Can you recast the rows, from the very first line through the line containing "tap(212, 413)" (both included), as a Markdown table with columns No. and Line? Skip blank lines and leave the pictures out.

### Records for locating described items
○ ○ ○ ○ ○ ○ ○

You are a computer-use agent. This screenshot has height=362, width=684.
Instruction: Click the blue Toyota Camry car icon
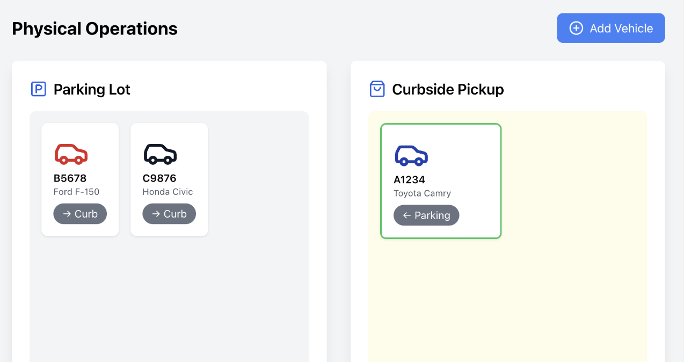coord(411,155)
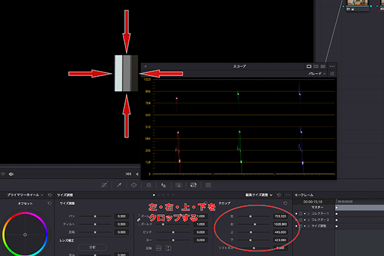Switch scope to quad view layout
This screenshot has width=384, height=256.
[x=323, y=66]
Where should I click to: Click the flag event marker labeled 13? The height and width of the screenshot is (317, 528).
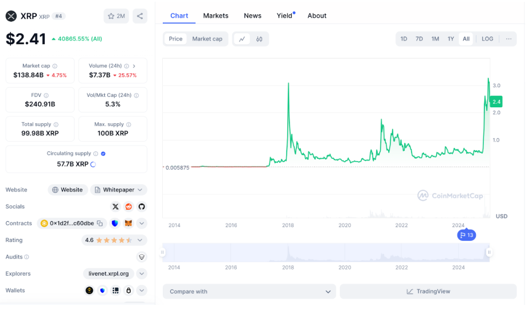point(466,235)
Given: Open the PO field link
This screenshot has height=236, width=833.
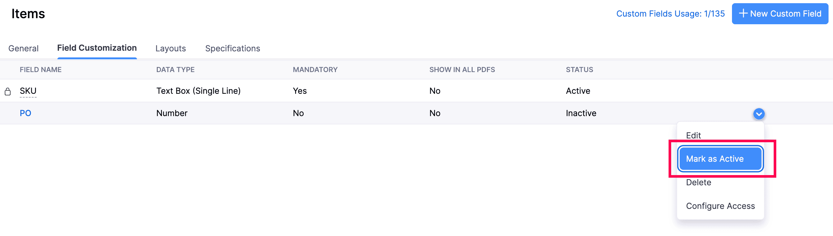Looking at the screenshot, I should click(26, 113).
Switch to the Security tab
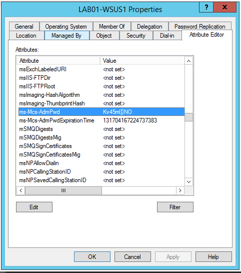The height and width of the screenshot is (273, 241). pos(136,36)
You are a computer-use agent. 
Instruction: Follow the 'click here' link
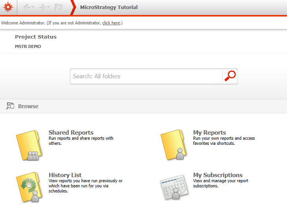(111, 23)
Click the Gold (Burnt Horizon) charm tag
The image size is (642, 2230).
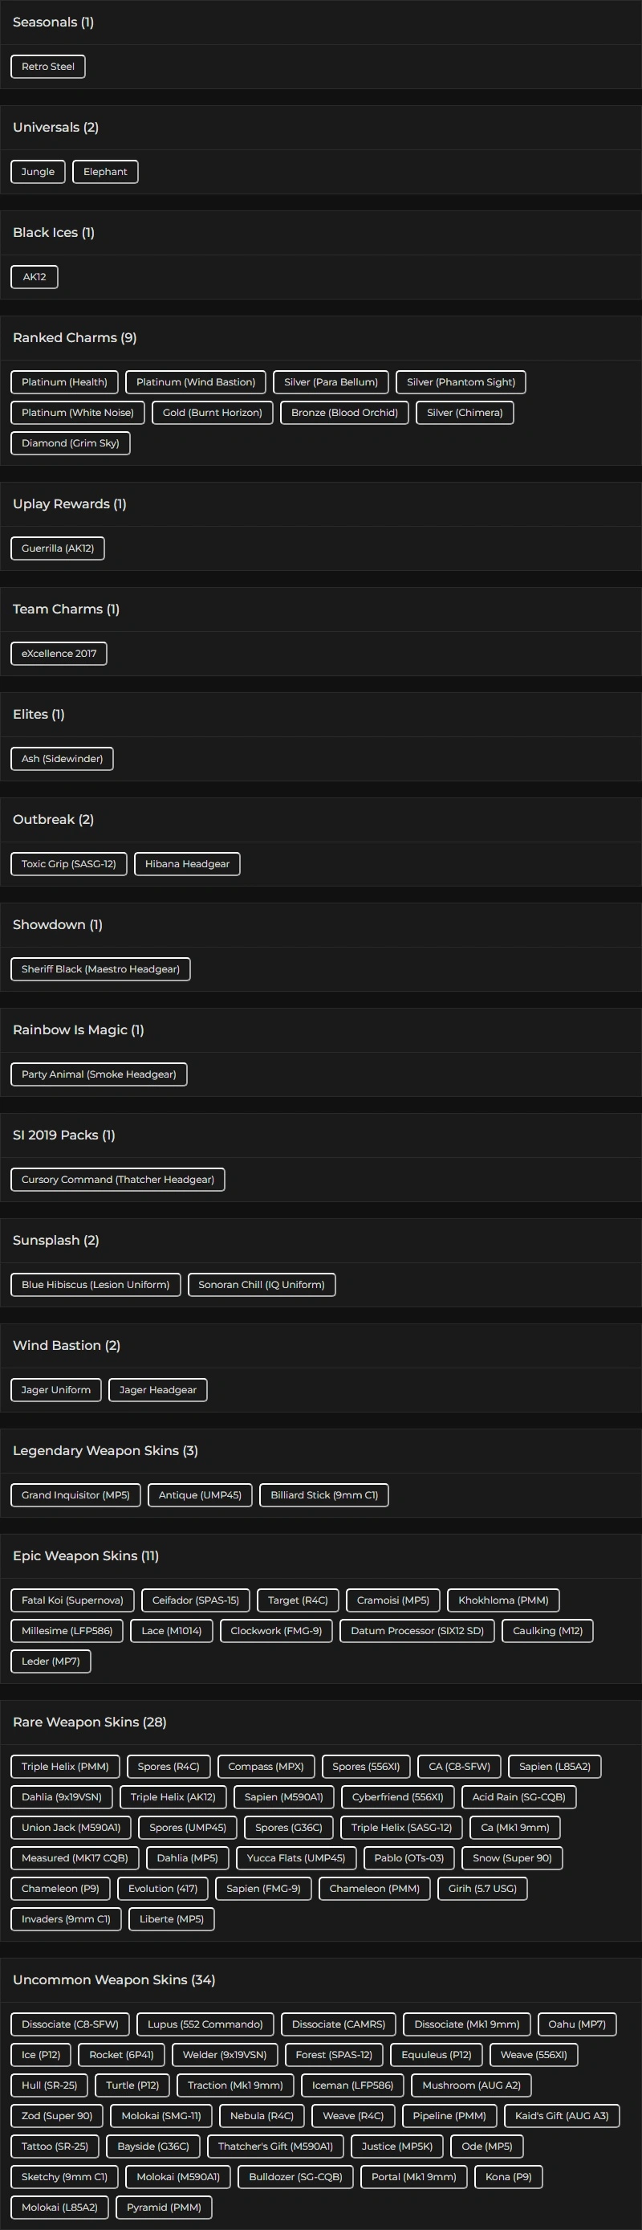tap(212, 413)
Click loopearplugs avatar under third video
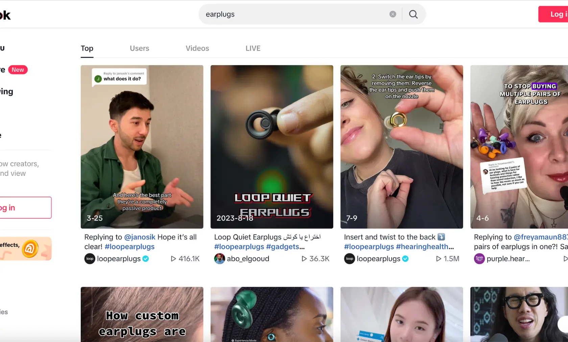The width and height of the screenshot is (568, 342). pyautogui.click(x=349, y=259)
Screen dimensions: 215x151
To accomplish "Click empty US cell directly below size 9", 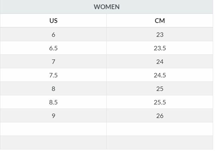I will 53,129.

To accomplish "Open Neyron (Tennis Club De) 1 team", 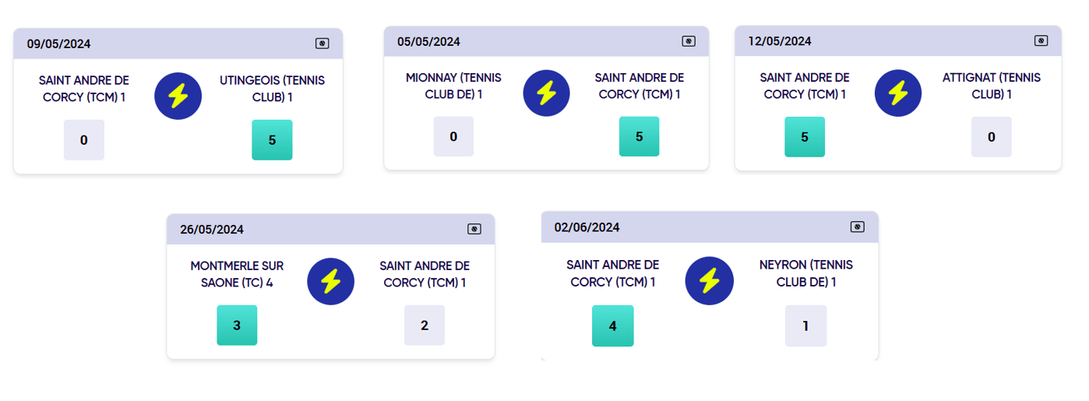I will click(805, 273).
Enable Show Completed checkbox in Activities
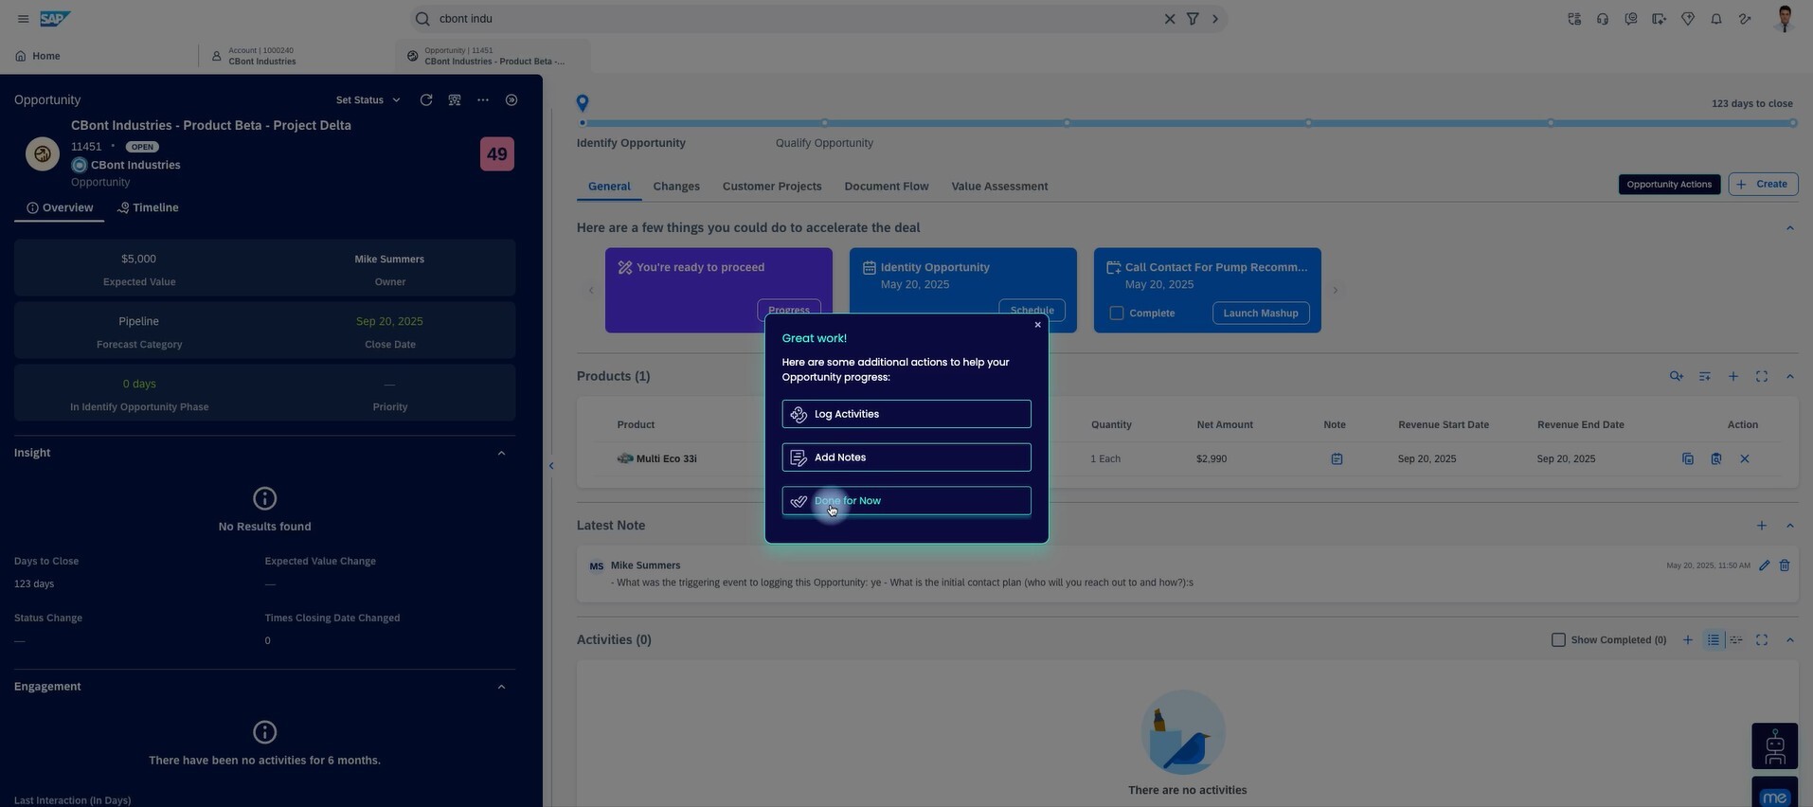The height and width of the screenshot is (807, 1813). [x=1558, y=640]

○ ○ ○ ○ ○ ○ ○

### Exercise result
| No. | Line |
|---|---|
| 1 | You are a computer-use agent. This screenshot has height=362, width=684. |
| 2 | Instruction: Click the blue Toyota Camry car icon |
| 3 | coord(411,155) |
| 4 | Switch scope to quad view layout |
| 5 | This screenshot has width=384, height=256. |
| 6 | [x=323, y=66] |
| 7 | Where should I click to: Click the flag event marker labeled 13? The height and width of the screenshot is (317, 528). |
| 8 | point(466,235) |
| 9 | Given: Open the PO field link |
| 10 | This screenshot has height=236, width=833. |
| 11 | Looking at the screenshot, I should click(26, 113). |
| 12 | Switch to the Security tab |
| 13 | The height and width of the screenshot is (273, 241). pos(136,36) |
| 14 | You are a computer-use agent.  |
| 15 | Instruction: Follow the 'click here' link |
| 16 | (111, 23) |
| 17 | Click the Gold (Burnt Horizon) charm tag |
| 18 | The image size is (642, 2230). |
| 19 | tap(212, 413) |